**WORK ORDER:** State, as a number alone, how many lines of the entries contain the word "size".

(Data entries)
******
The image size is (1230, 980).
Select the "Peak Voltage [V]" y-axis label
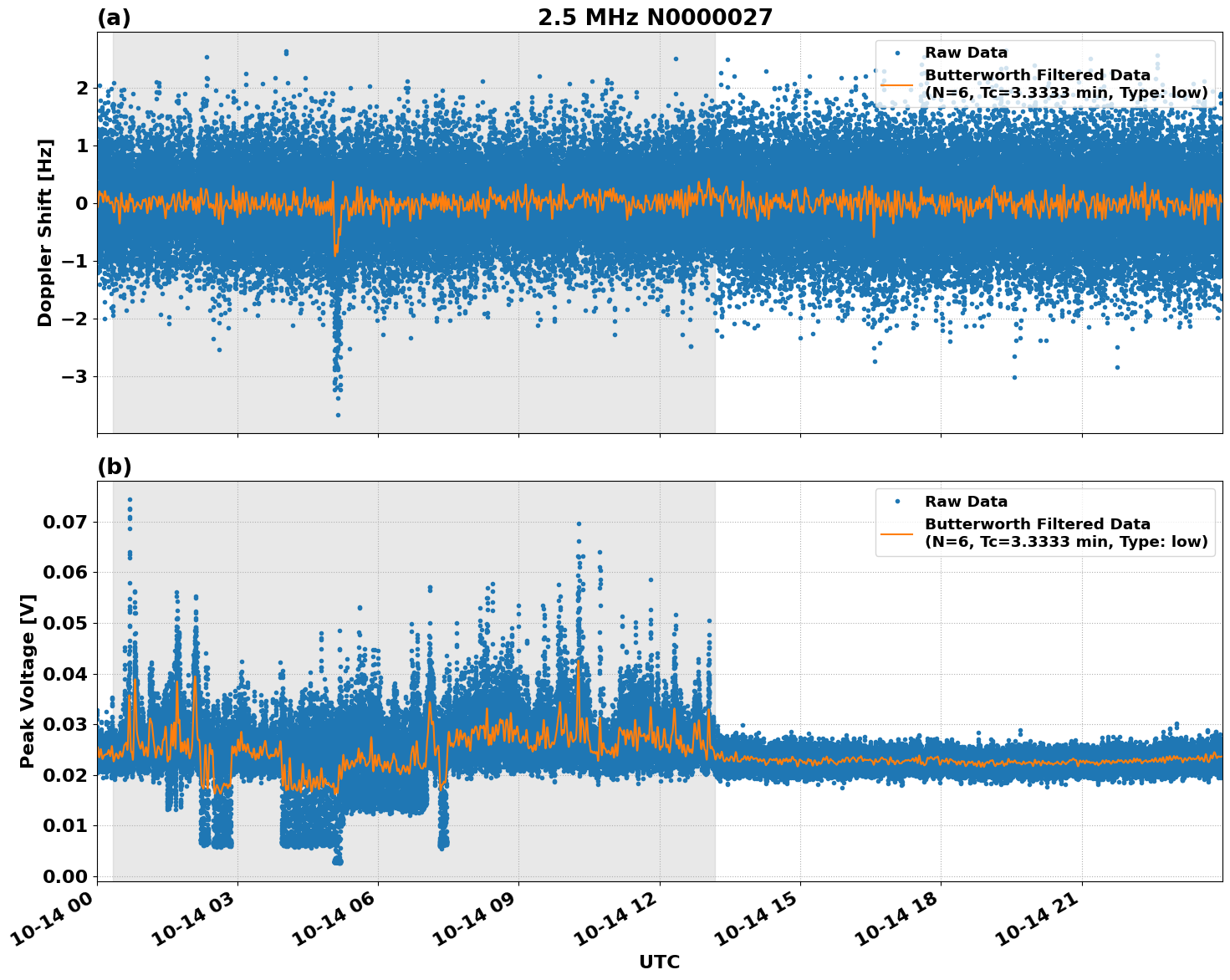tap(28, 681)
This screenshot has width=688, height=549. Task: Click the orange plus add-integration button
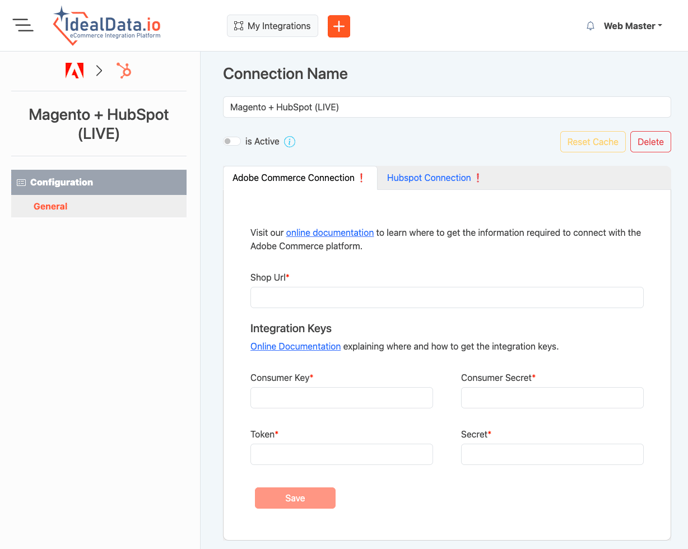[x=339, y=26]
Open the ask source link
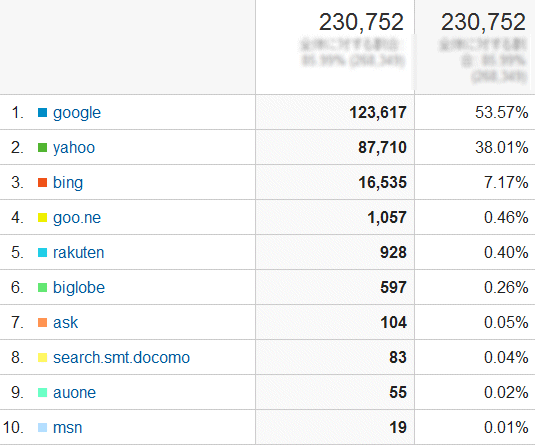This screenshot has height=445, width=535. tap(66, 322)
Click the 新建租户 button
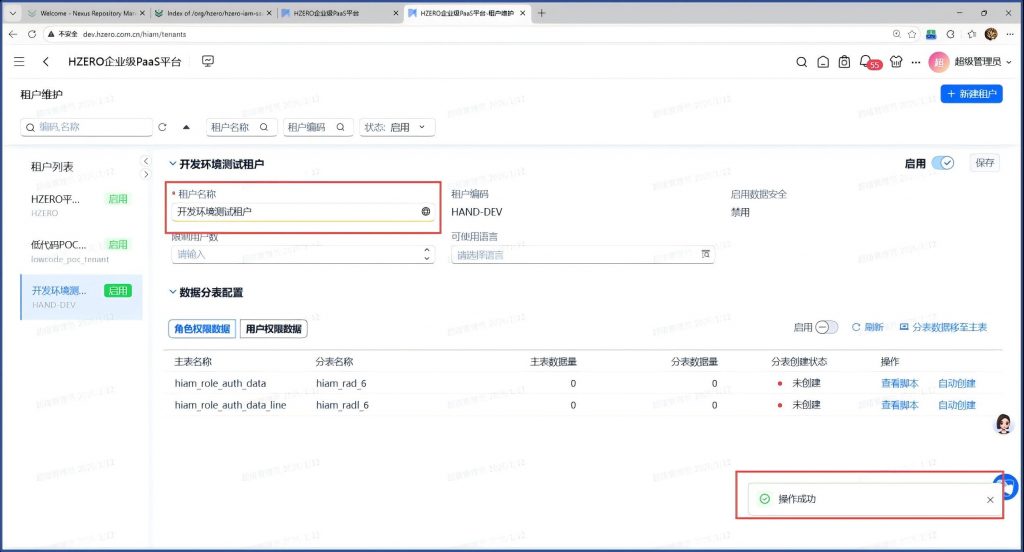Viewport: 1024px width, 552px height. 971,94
******
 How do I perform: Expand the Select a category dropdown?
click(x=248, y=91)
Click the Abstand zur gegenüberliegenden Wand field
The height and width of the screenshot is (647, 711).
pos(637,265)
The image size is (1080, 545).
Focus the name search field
******
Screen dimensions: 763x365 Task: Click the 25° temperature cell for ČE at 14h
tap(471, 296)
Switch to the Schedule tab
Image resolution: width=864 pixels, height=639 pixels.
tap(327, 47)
******
**WRITTEN REPLY:** 2